Baca Juga: Ini Dia Faktor Tinder Gagal Buat Fitur Kencan di Metaverse

Melalui pemiliknya, Zuckerberg, menyatakan bahwa bulan ini akan menaikan harga headset VR-nya Quest 2 dari 229 USD (Rp4,4 juta) ke 339 USD (Rp5,9 Juta).

Bahkan setelah menghadapi kerugian besar, Meta tidak menyerah pada metaverse.

Seiring dengan Meta, perusahaan teknologi besar, platform game, musisi, artis, dan merek pakaian terjun ke metaverse.

Baca Juga: Manfaatkan Teknologi Metaverse, ITDRI Kolaborasi dengan BRSDM Kelautan dan Perikanan

Namun yang pasti tidak semua pelaku bisnis bisa memanfaatkan Metaverse dengan sebaik mungkin.
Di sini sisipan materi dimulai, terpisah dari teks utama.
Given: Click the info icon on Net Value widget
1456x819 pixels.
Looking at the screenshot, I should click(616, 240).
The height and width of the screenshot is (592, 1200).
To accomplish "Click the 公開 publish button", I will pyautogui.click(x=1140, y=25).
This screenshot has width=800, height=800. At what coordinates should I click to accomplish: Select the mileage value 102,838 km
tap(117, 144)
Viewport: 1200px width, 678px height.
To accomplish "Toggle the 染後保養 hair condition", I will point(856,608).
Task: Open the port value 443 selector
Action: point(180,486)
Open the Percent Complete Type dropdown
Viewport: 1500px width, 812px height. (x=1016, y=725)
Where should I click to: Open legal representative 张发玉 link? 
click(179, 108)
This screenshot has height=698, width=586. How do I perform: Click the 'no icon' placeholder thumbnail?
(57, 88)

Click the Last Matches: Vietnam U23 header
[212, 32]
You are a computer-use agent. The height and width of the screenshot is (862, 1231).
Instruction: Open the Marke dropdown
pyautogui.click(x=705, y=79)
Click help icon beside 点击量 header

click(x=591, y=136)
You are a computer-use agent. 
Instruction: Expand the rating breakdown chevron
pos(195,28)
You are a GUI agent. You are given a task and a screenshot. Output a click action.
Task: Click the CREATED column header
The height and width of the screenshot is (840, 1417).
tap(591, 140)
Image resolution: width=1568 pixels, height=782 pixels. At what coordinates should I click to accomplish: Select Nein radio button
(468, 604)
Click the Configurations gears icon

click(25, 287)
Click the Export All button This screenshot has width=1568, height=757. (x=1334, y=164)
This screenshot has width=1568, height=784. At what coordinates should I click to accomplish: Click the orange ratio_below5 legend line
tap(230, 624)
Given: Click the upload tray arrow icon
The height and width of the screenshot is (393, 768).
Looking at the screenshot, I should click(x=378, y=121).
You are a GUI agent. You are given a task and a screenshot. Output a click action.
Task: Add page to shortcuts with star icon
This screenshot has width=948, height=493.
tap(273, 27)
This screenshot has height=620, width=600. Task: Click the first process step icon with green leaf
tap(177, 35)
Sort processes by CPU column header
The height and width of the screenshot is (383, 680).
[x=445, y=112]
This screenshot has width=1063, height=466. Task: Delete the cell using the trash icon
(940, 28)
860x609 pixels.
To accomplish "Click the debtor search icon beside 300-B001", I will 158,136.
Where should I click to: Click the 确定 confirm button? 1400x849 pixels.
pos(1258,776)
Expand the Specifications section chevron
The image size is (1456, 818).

Platform Metaverse dibanjiri merek dan kreator yang mengklaim ruang mereka sendiri.

Dalam platform yang kompetitif seperti itu, Pelaku bisnis harus sangat bijaksana dan kalkulatif saat berinvestasi.

Apalagi jika  berinvestasi untuk membeli tanah atau saham di metaverse, karena harus mempertimbangkan faktor risikonya, sebagai berikut:

Lingkup Pasar Terbatas
Pasar metaverse global bernilai sekitar US$40 miliar pada tahun 2021. Pasar Metaverse global diperkirakan akan menyaksikan pertumbuhan substansial.

Terutama karena meningkatnya fokus pada konvergensi dunia digital dan fisik yang mengoperasikan internet.

Tetapi metaverse adalah sektor khusus ceruk di mana hanya mereka yang tertarik dengan ceruk itu yang akan berinvestasi.

Faktor eksternal
Gerakan serikat pekerja, ketidakpastian pasar, dan intervensi pemerintah mungkin membuat tidak mungkin mendapatkan manfaat maksimal dari desentralisasi.

Lini Produk Sempit
Lini produk yang terdesentralisasi harus cukup luas sehingga unit otonom dapat berkembang dalam hal yang sama.

Ini mungkin tidak banyak membantu di  bisnis kecil untuk investasi metaverse yang memiliki lini produk yang sempit.

Risiko Dengan Penipuan Metaverse
Saat crypto dan metaverse mendapatkan momentum, penipuan juga menghuni ruang tersebut. Pastikan  tidak jatuh ke dalam perangkap penipu.

Selalu teliti sebelum membeli NFT real estat virtual. Periksa keaslian  NFT, pemiliknya, dan platform tempatnya berada.